The Noses of Clown Alley

Richard Mann had one of the longest noses ever recorded in clown alley.

Of all the appendages on the human face, the nose is the most fixed. It cannot move, like the mouth, or wiggle up and down, like eyebrows, or open and shut, like eyelids -- if you practice hard enough, you can even move your ears more than you can your nose. Yet down through the ages the nose has always assumed the highest importance when it comes to comedy and clowning.

Just think of some of the great comic noses of the past -- the schnozzola of Jimmy Durante; the ripe red rum blossom of W.C. Fields; Bob Hope’s insouciant ski snoot; and the classic thrust of France’s most famous dueler and jester, Cyrano de Bergerac.

Then there are the wonderful noses of clown alley. On the Ringling show I don’t believe anyone ever achieved the length of Richard Mann’s prolonged proboscis. It was done with a combination of latex and nose putty, and extended more than four inches. Lou Jacobs, of course, initially started with a red rubber ball, hollowed out on one side and kept in place with fishing line. Felix Adler had a flashy rhinestone imbedded in his red rubber nose. And various clowns have had noses that lit up like light bulbs or honked when they were pinched. If the latex is thin enough, you can inhale through your clown nose and make it collapse in a manner that children find irresistibly droll.  



When I was a registrant at the Ringling Clown College, each of us was taught how to make a life mask with plaster of Paris so we could mold distinct clown noses should we choose to enhance our own snouts. Since my nose was rather longish to begin with, I stuck to coloring it with just a bit of rouge. But many others, such as Steve Smith, Ron Severinni, and Chris Bricker, carefully crafted their own unique clown nose casts. And Bricker went one step further when he colored his latex model -- he painted it in rainbow stripes.

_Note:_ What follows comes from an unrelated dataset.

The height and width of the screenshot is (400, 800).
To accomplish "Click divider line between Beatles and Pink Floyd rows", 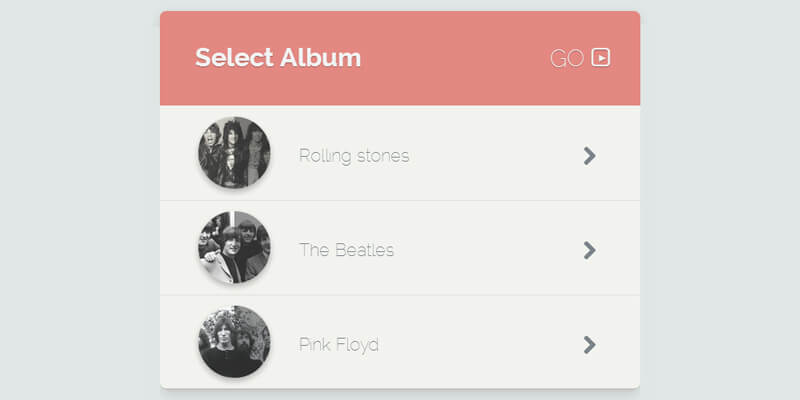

While beards have been used to comic effect from time to time, it is the moustache, located directly below the nose, that has offered the most prolific comic possibilities -- all the way from Chaplin’s toothbrush tuft to the ferocious upper lip shrubs worn by many of Mack Sennett’s slapstick minions. In clown alley Mark Anthony produced a steady supply of rubber noses with long black mustachios attached -- when the mood struck him, he’d put one on himself for a show or two. He gave me one that featured a hideously bulbous and cratered beak with a tremendously long black mustache attached underneath. It obscured nearly half my face, so I used it when the clowns were dragooned into doing animal walks from the train to the arena for the local media early on load out day. That way I saved myself the bother of putting on my full whiteface makeup before breakfast -- a ghastly prospect for the weak-minded and lackadaisical joey, which I certainly was.

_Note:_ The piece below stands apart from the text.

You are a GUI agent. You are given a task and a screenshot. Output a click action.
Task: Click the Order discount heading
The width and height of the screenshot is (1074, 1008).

The nose enjoys a special status in human anatomy and history. In Mediterranean countries the size of a man’s nose indicates the potency of his manhood. To this day in China most foreigners are referred to as ‘long-nosed devils.’ You need a green thumb to tend a garden, but you must have a ‘nose for news’ to be a successful reporter. In the novel ‘Tristram Shandy, Laurence Sterne wrote an entire chapter devoted specifically to noses, which claimed, among other things, that breastfed infants developed stronger, healthier noses -- for obvious reasons. Danish astronomer Tycho Brahe lost his nose in a sword fight, and replaced it with one made of gold and silver. A broken heart may last forever, but physicians say a broken nose is the fastest healing part of the human body -- usually fully healed within a single week.

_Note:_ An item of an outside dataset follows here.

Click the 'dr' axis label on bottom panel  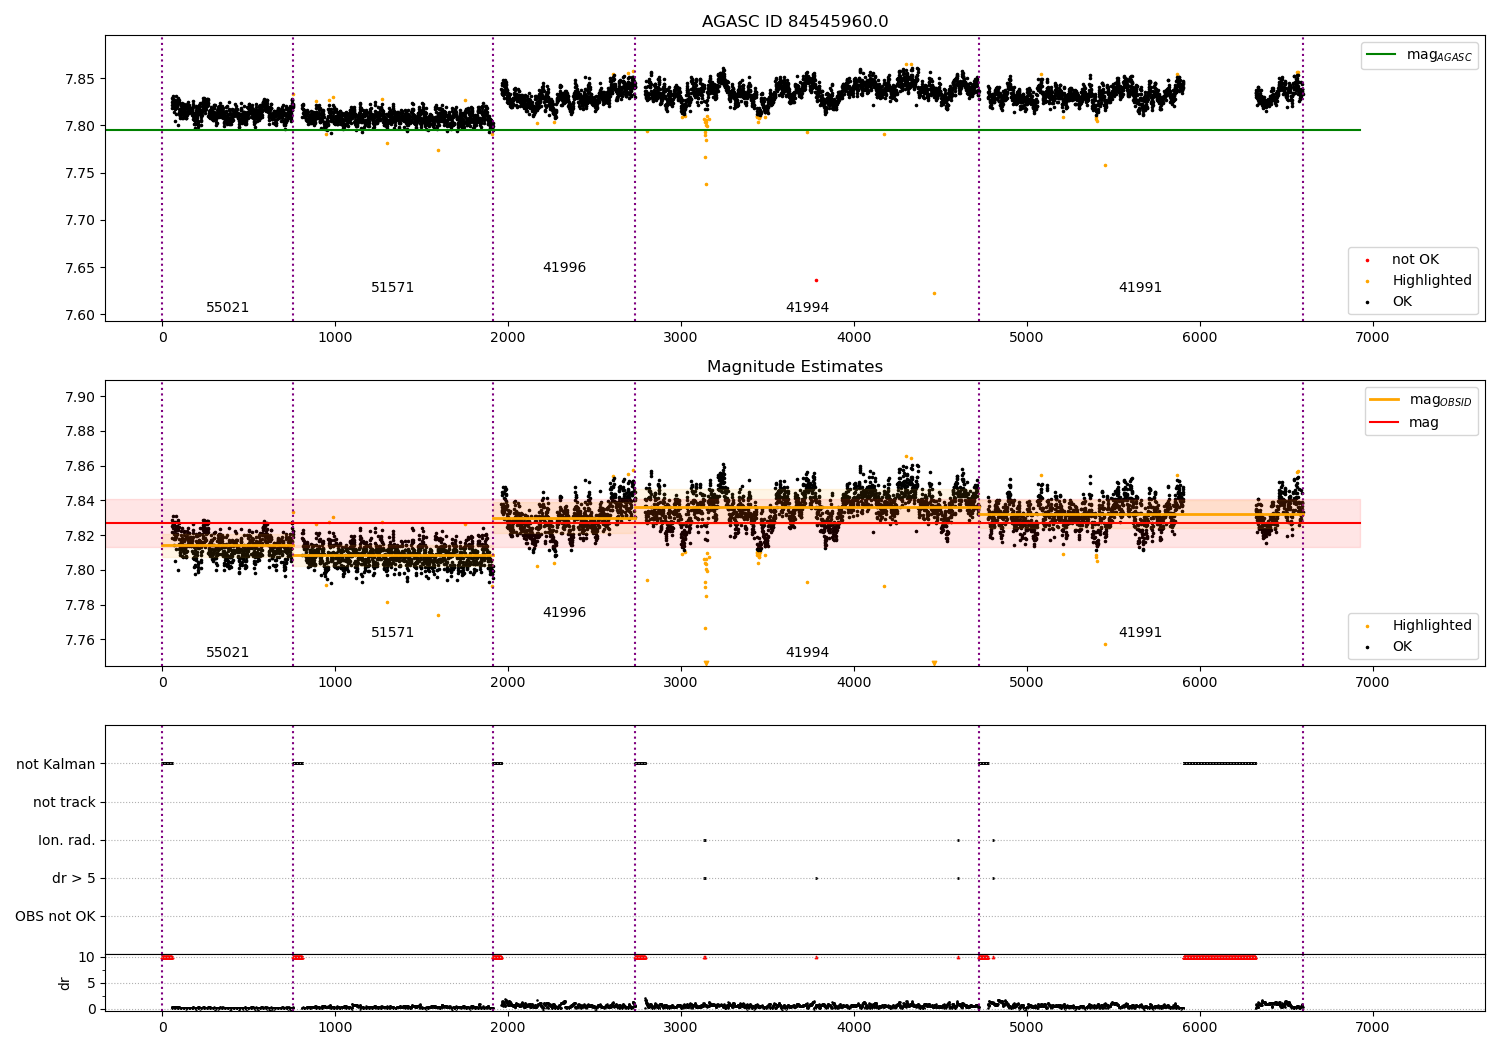click(65, 983)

Seeing as how we collectively cherish our noses, the true clown is inevitably drawn to distorting his or her own nose in weird and comical ways. Nose putty, an amalgam of beeswax, chicle, and plasticene, has been used for the past two hundred years to add body and length to a performer’s proboscis. I recall Otto Griebling massaging a lump of the stuff to warm it up before applying it to his own rather modest nose. When the putty began to lose it’s hold, he invariably threw it up to stick on the ceiling of whatever building we were playing. I suppose most of those wads are still up there -- ready to give archeologists in the distant future conniption fits trying to figure out what it is and what it was used for.

In the good old days a rubber nose was held on with spirit glue -- a nasty concoction that smelled bad and didn’t hold very well. Most of the veteran clowns I worked with eschewed it -- using instead Dentu Creme to cement their rubber noses onto their clown faces. I myself began using a red foam rubber ball, split down the middle, as a clown nose when I switched from doing a whiteface to an August back in the 1990’s. They were lightweight and cheap. But, like all clown noses past and present, they pinched the nostrils pretty tight. That is why in most photos of clowns with false noses you’ll notice the mouth is wide open. It’s the only way to get enough air. Which explains that classic ‘gaping’ look that retro clown photos always have.